Students in the US &around the?talking about how to help w/ #CoronavirusOutbreak, let’s all follow each other so we can better brainstorm & communicate!— Marina (@Marina__Haque) March 17, 2020
1. Intro yourself
2. State how you’re helping (if active)/want to help
3. Follow everyone & RT
4. Use #Students_Against_COVID
Student Problems spoke to her about how the hashtag #Students_Against_COVID came about, and what her and her team are set to do about the virus.
“Before the hashtag came around, I’d Initially I put up a tweet asking around about what other students people were doing around the country to help. I noticed a lot of students were spearheading innovative means of helping out during this crisis across the globe, which motivated me to start the hashtag.”
That tweet quickly turned into a hashtag, which turned into a group, which now has various teams around the world, connected by social media and WhatsApp.
They even have a motto, based off of a Greek idiom mentioned by one of their team over in European: you need to make the water turbulent when you want a change.
“I got so many responses it was hard to keep up,” Marina explained.
“So I thought let’s make a hashtag. People will have a centralised place to plan. One of the most amazing things is we’ve been already able to mobilise people around the world who are activists in their own communities. We’ve helped mobilise around the world effectively.”
It has so far brought together nearly a hundred students and allies to volunteer their skills across the world, including from Europe.
“There’s a lot people very lonely right now, looking to connect with others. A lot of my peers are working on creating health initiatives online.”
“Globally, these problems are affecting us. There’s been a lot of different responses; I’ve noticed a lot of community organisation in places like New York, Minnesota, Texas, but we needed a common platform to come together.”
1/ I’m my department’s disaster preparedness officer. Have had a hectic few days with #COVID19 planning, but the following thought occurred to me – Why you want an anesthesiologist or anesthesia provider on your disaster preparedness team: pic.twitter.com/nyRpN59aW2— Meghan Lane-Fall, MD, MSHP, FCCM (@mlanefall) March 13, 2020
For Haque, healthcare is a family affair – and helping out on the frontlines could mean saving a relatives life.
“I have family members and peers who are doctors. I know of doctors who have died already,” she tells us.
“I got a notification this morning about another physician who has passed away. It’s a time where everyone needs to come together.”
She tells people not to underestimate the usefulness of medical students:
“We’re students, but we’ve also served in provider roles. We have an understanding of what is going on. Many of us are not on the front line currently, but we need to do to do the best we can to serve.”

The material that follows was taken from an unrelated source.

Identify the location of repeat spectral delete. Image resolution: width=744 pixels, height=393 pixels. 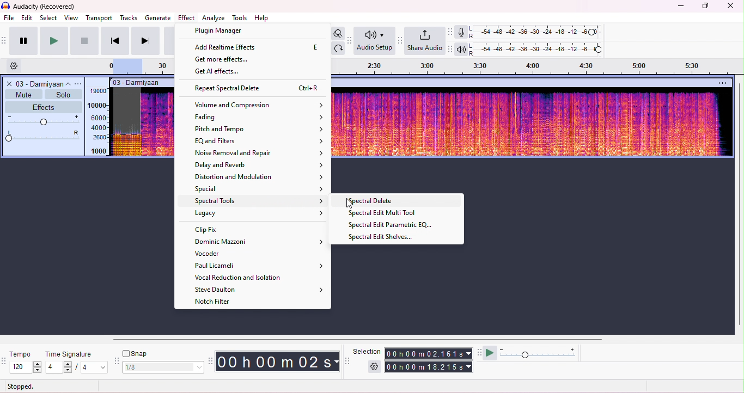
(259, 89).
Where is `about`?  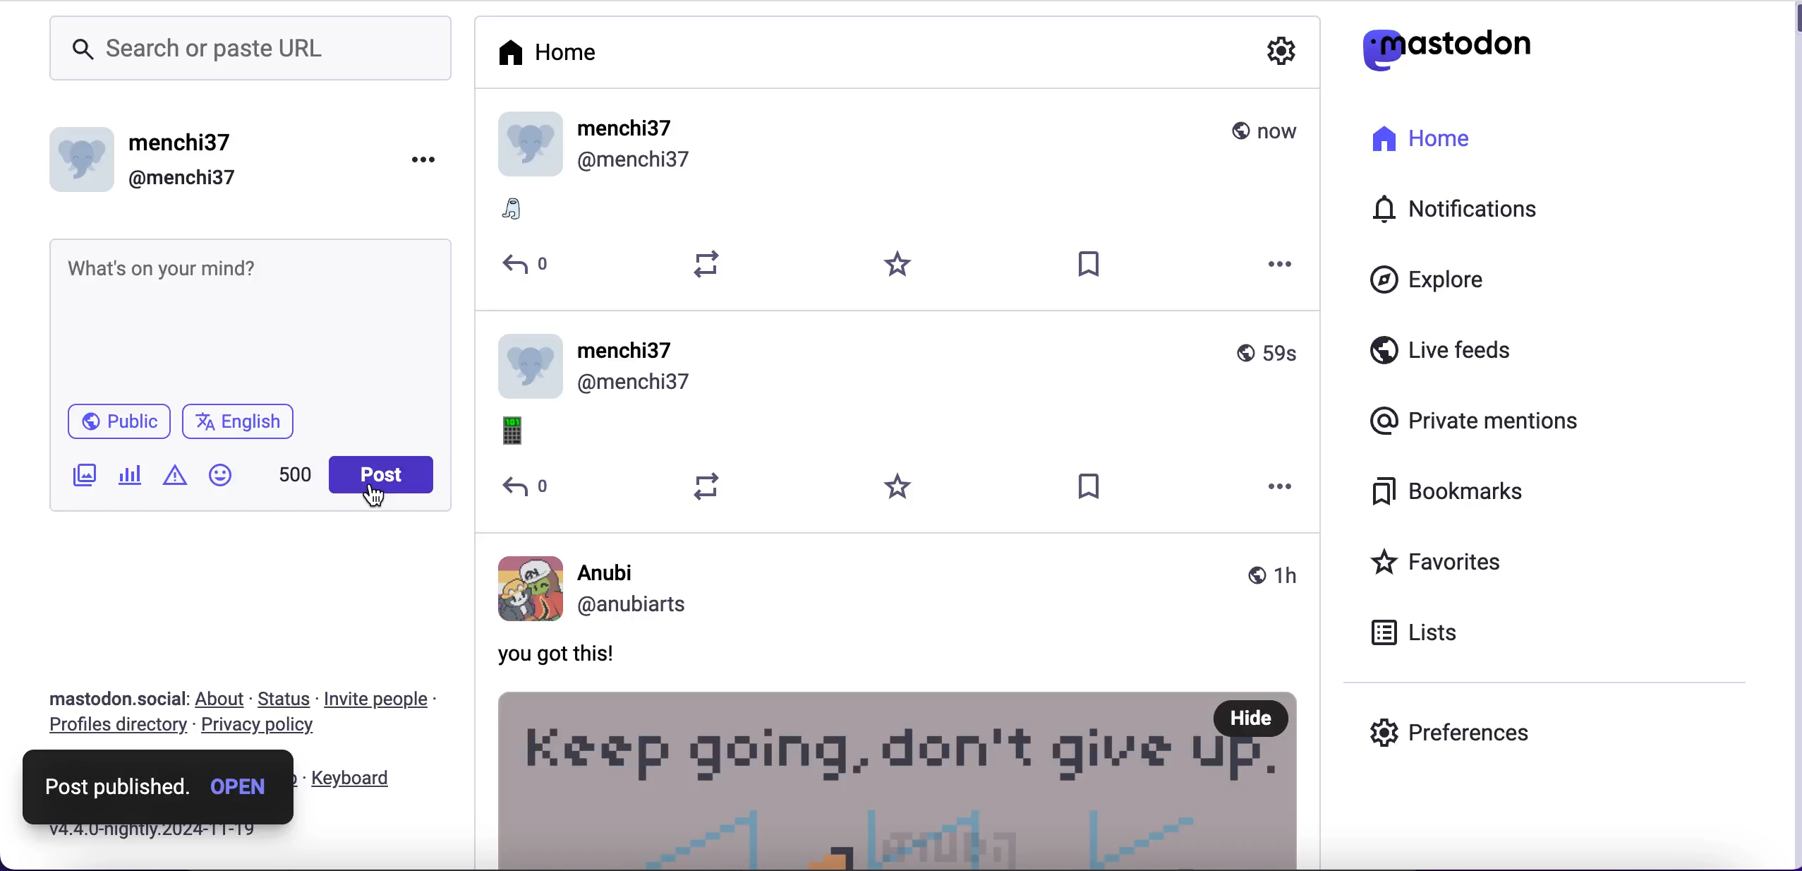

COVID-19 is a ruthless virus, but it does discriminate. It is much more likely to cause serious affects on older people – including older doctors.
“Older adults, people who are imuno-compromised, these are some of the categories of individuals who are at higher risk of becoming critically ill due to COVID. Many of our existing providers are older adults and have comorbidities putting them at higher risk of falling ill, including several of my mentors at Michgian Medicine who are currently treating patients now.”
“When we talk about mobilisation, students want to to do the most they can. There are students like me who would much rather it be them putting themselves at risk than the people around us if there are alternative and safer options for everyone involved.”
And if they can’t get onto the frontlines of hospital support, they’re petitioning and moving to gather supplies.
“There’s an incredible initiative from students at Georgetown University, who are calling on labs to help donate supplies. A lot of our hospitals are running out of supplies. Many hospitals in Metro Detroit, where I am based, are similarly running out of protective equipment.”
“We want to help bring together these people who are taking lead in their own communities, to especially work with and on behalf of medical providers, and help relay this information to the general public.”
Above all, a key part of combatting the social affects of the virus is combating myths. Haque tells us:
“We want people to listen to scientists and doctors, especially now, not the myths. A lot of what’s led to the crisis today is people not listening to scientists. You’re still having folks having people pointing the fingers at doctors unfairly, and saying this is your fault,’ and hurting their ability to continue serving the best they can.”
As for why she chose to start the movement now?
“We do not want to look back and wonder if there is anything more we could have done. Whenever this crisis dies down, I don’t want to learn that family members or mentors passed away due to this, and regret not doing more when I had the chance.”